両替商・鷺池溜五郎(以下)「これは銀形の親分さん。おつとめご苦労さんでごぜえます。」
「ねずみに入られたということについて訊きてえんだが。」
「それはそれはもう全てお話いたしますです。あれは一昨日の夜のことでございました。真夜九ツを過ぎた頃でございますが、私が厠へ行こうと目を覚ましたところ、なにやら土蔵の方で音がいたしまして、こんな時間に誰かと不審に思い、確かめに行きましたところ例の出で立ちでほおっかぶりをしたねずみ小僧がいるではありませんか。」
「そうか...で?」
「ねずみ小僧は私の存在に気がついたようで、私はすぐに大声で人を呼びましたが、あっと言う間に天井裏伝いに外に逃げてしまったのです。後で土蔵を調べると二千両が消えておりました。」
「二千両!ちょいまち、二千両と言えばとても一人で持てるような重さじゃねえはずだ。

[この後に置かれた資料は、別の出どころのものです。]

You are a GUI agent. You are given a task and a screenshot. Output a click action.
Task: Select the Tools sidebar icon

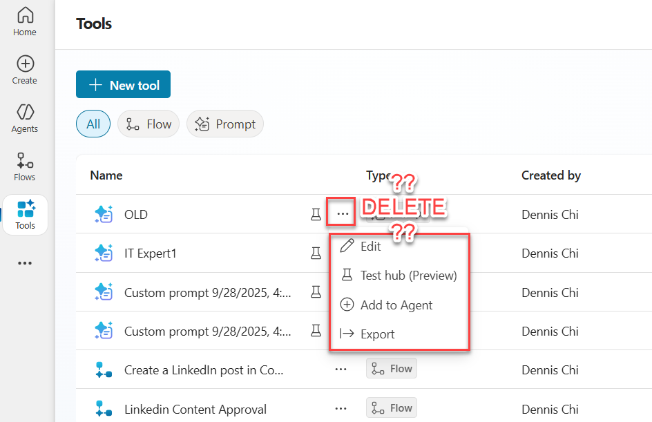[x=25, y=215]
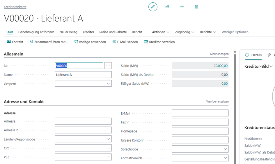The image size is (275, 164).
Task: Expand the Aktionen menu
Action: 161,32
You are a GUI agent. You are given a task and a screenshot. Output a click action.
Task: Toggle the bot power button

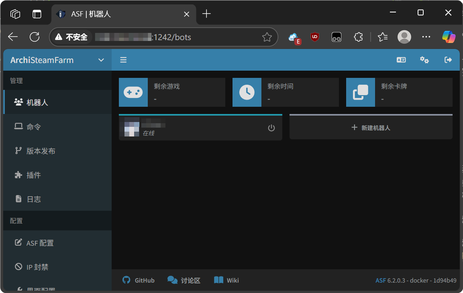click(271, 128)
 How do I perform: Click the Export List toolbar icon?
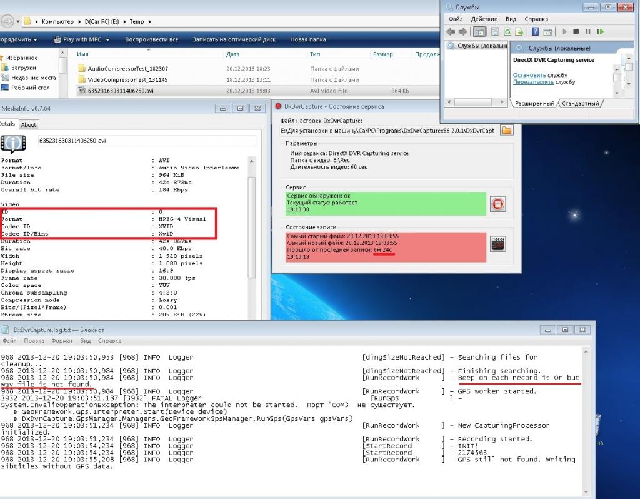pyautogui.click(x=520, y=31)
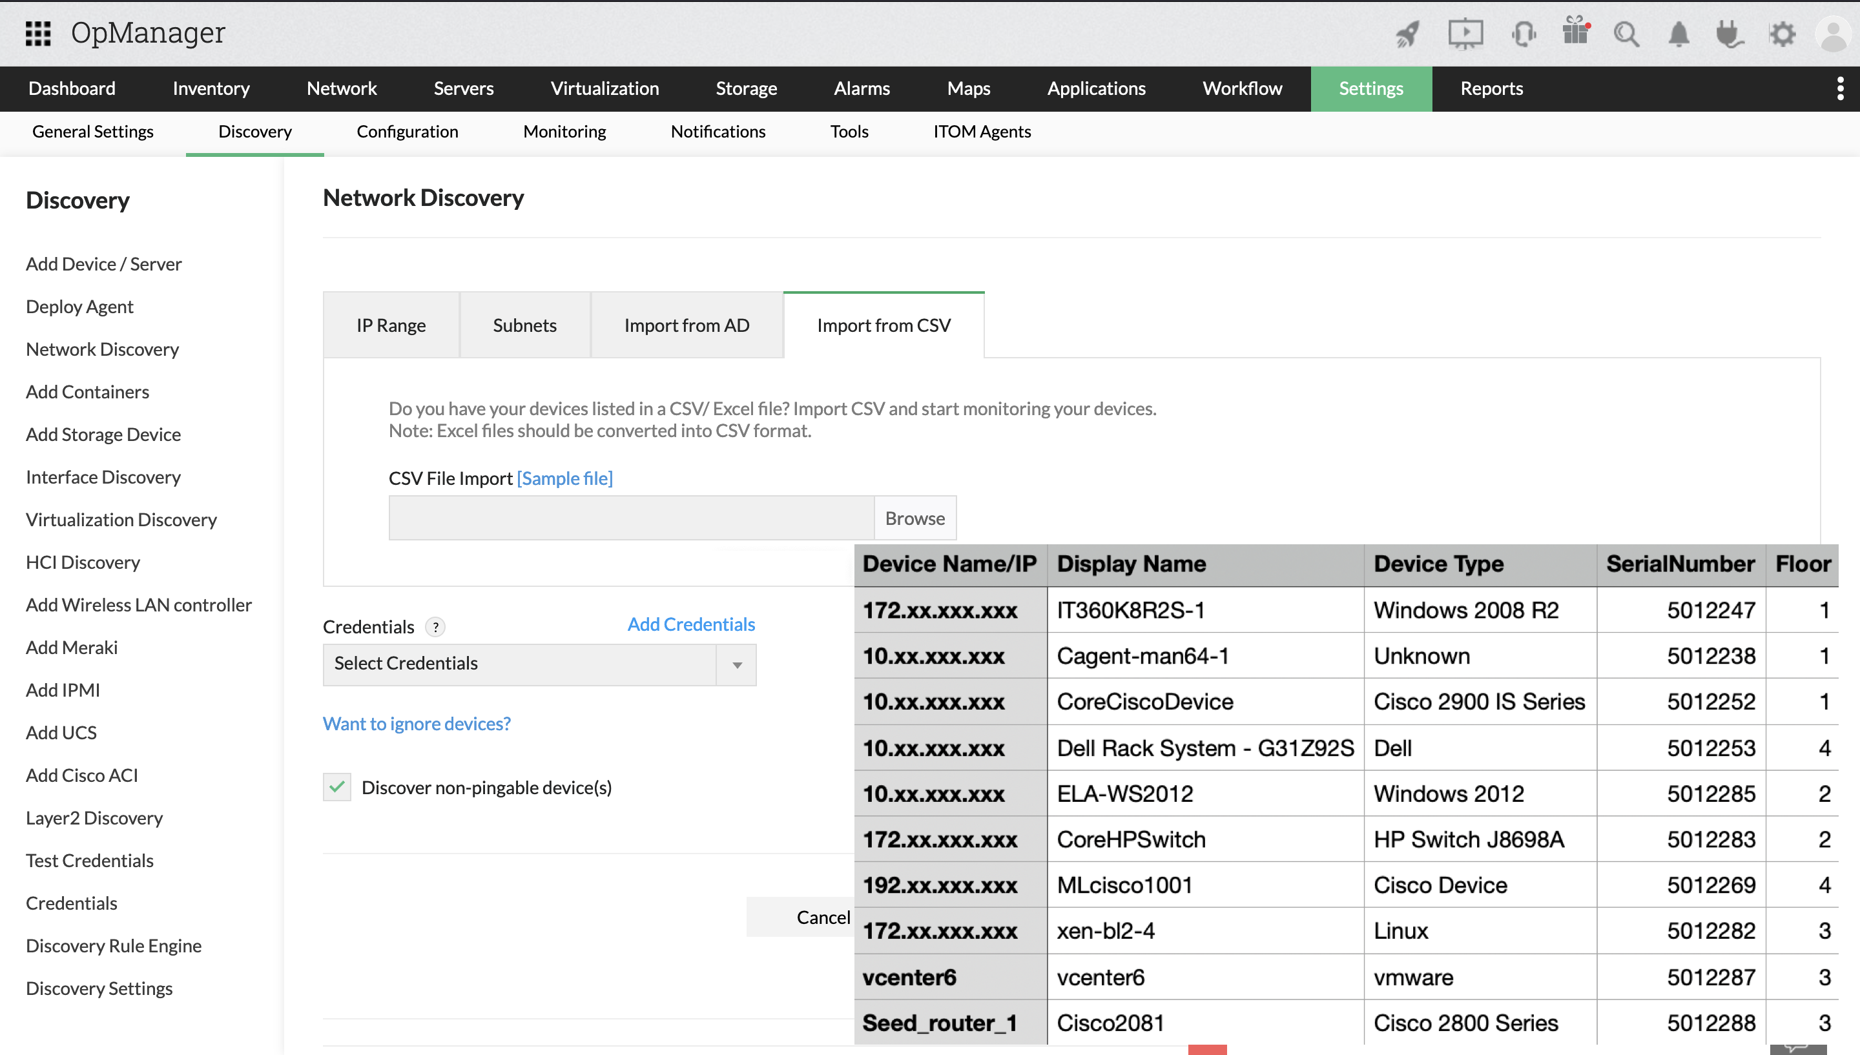Uncheck Discover non-pingable device(s) checkbox

click(x=337, y=787)
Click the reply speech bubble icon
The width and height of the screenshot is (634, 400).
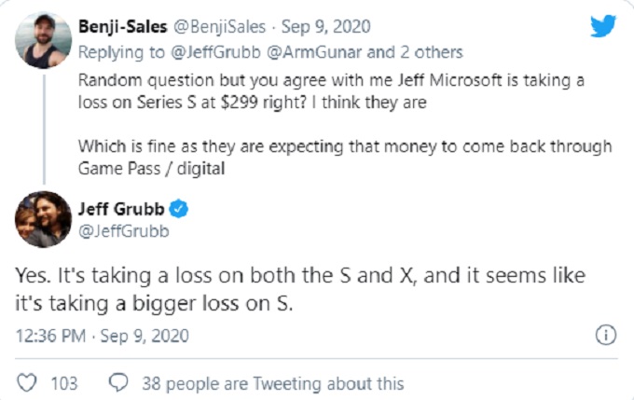click(118, 383)
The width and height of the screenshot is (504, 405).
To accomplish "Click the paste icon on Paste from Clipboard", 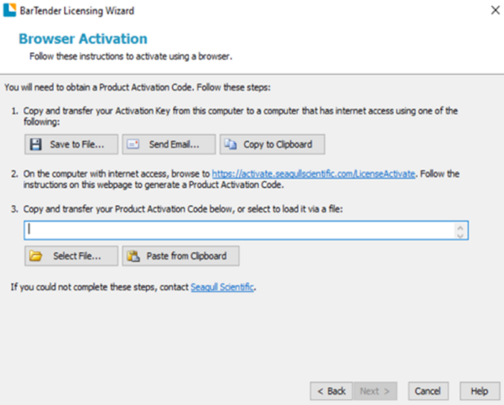I will click(133, 256).
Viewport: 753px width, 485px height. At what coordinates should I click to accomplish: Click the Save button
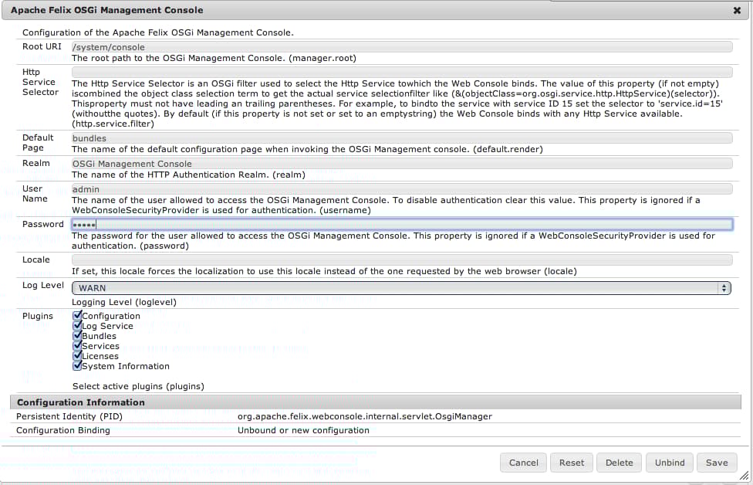[717, 462]
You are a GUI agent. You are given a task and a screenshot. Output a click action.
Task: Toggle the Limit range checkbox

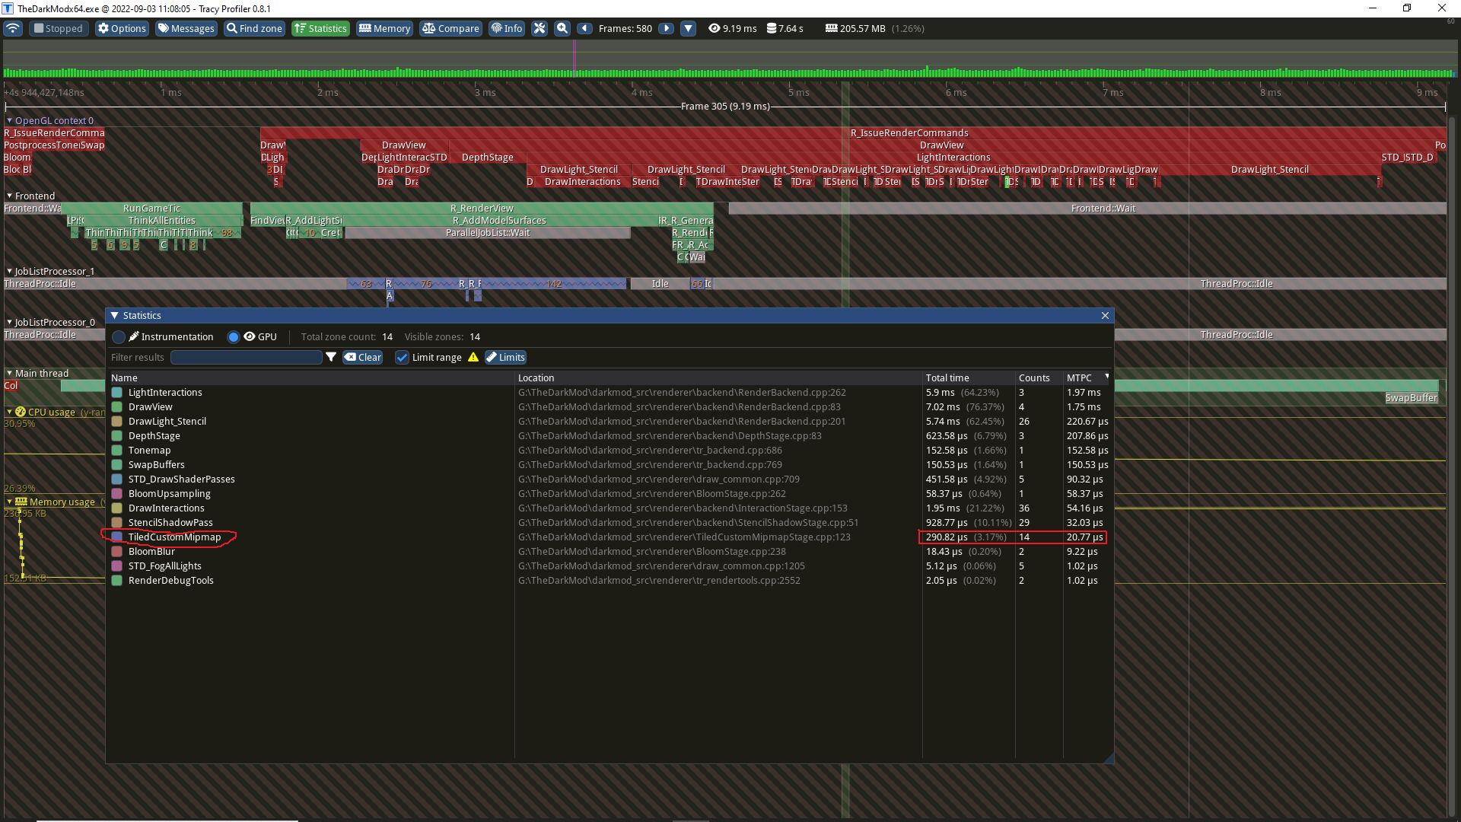(403, 357)
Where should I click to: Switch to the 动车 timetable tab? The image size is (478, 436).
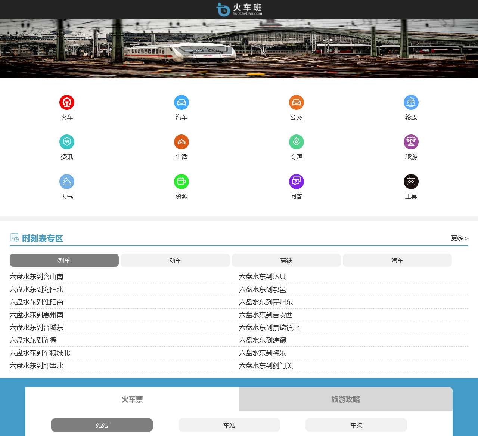175,260
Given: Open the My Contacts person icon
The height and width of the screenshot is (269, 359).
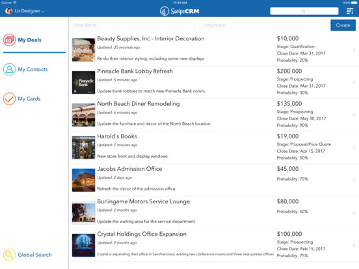Looking at the screenshot, I should [9, 70].
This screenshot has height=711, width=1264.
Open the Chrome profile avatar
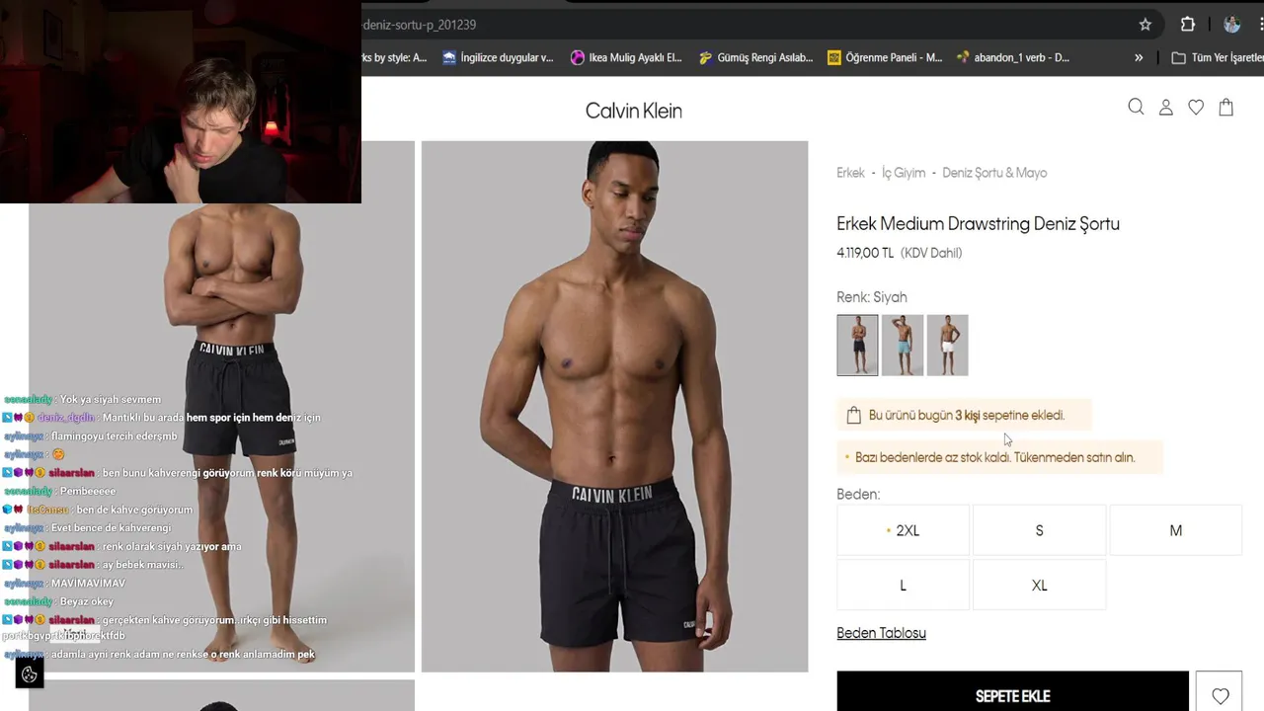1231,25
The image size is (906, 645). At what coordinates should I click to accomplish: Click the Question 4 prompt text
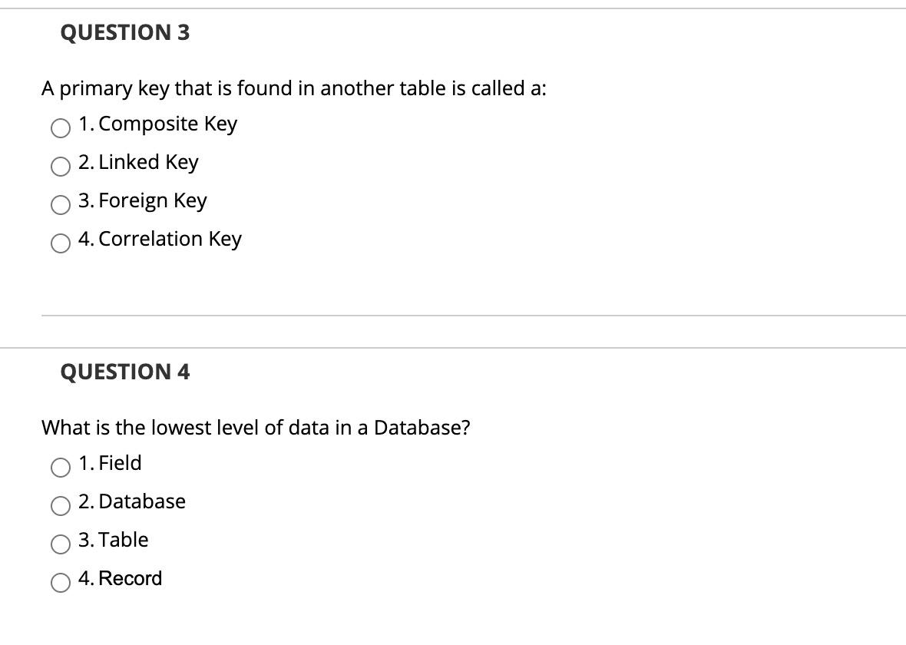[x=255, y=428]
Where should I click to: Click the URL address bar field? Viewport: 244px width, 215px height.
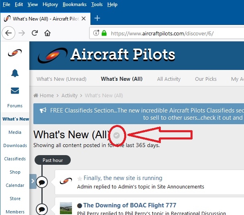[166, 33]
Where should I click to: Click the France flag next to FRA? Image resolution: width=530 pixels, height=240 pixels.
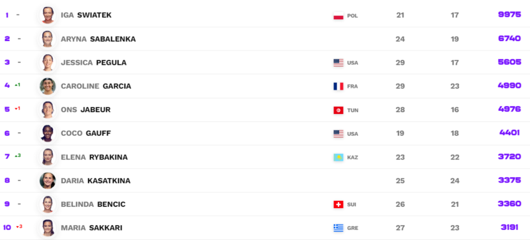click(x=338, y=86)
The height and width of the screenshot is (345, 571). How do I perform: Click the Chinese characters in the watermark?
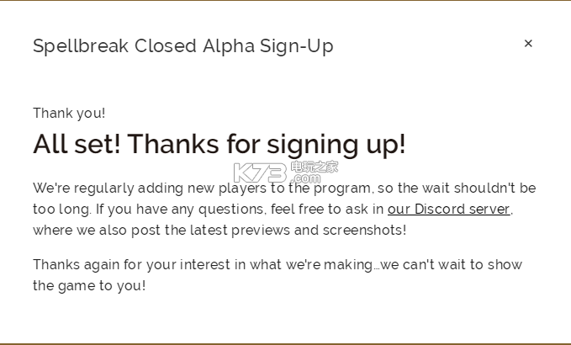315,167
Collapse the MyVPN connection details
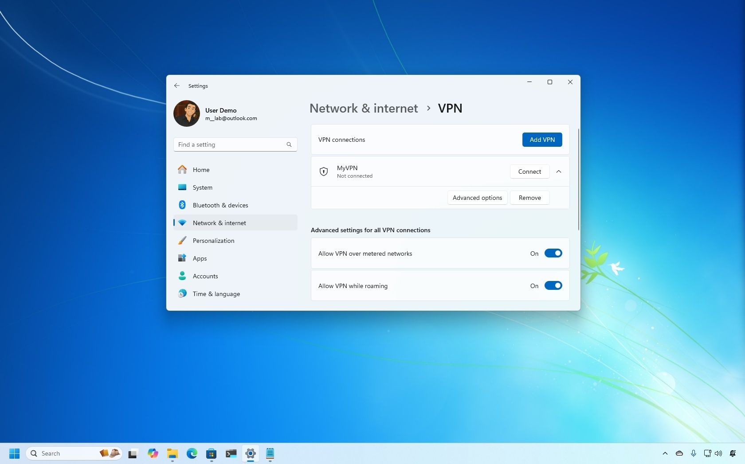The height and width of the screenshot is (464, 745). tap(559, 172)
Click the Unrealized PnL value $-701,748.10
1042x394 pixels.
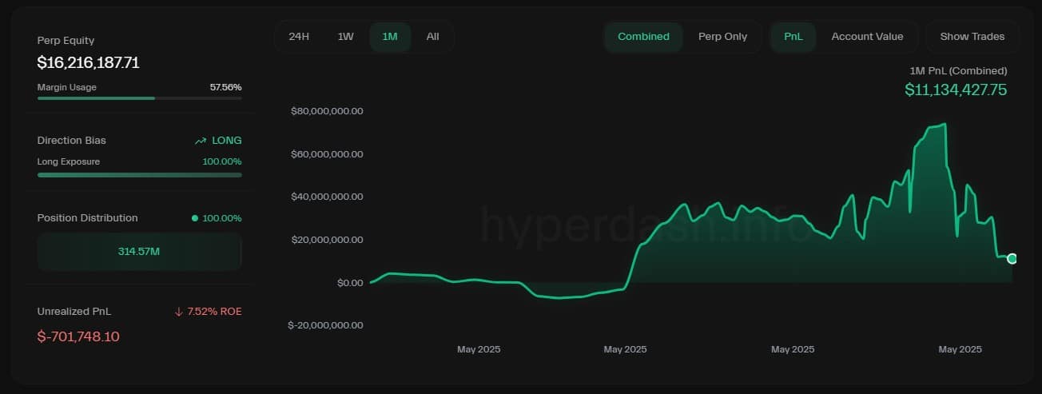click(x=78, y=336)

仮に持てたとしても逃げ切れるもんじゃねえ。」
「それがでございます。外に逃げたねずみ小僧を店の者たちと一緒に追いました。さすがに奴も重たそうでございましたので、これは捕まえられると思ったのでございますが、..」
「が...?」
「突如ねずみ小僧と同じ格好をしたものが二人現れまして、盗んだ金を分けて持ち、別々の方向へ逃げていったのでございます。我々も驚いたのですが、とにかくそのうちの一人を追ったのですが、またねずみ小僧と同じ格好をしたものが二人現れまして、またまた金を分けて、それぞれが別の方向へ逃げていくではありませんか。もう私らは狐に摘まれたような気分で、結局は逃げられてしまったのでございます。」
ハチ「つまり、ねずみに仲間がいたって事でげしょ?」
「ハチ、おまえは黙ってろ!鷺池屋さん、一つ納得がいかねえ。もし本当にねずみの仕業だとしたら、そこいらの長屋中に金がばらまかれているはずだ。それが今回は、無え!」
「親分さん。それは買いかぶりというものでございまし。義賊と言っても、盗人には違いありません。しかも今回盗まれた金は、日本全国からの募金の金、いわば善意の金でございます。それを盗むとは、ねずみ小僧は盗人の風上にも置けないやつではありませんか。」
ハチ「親分、今回の件は浜邑の親分もねずみを目撃してるんでやすよ。奉行所だって、ねずみの仕業に間違いないとふんでいるらしいすよ。いくら好敵手だからと言って私情は禁物でやす。」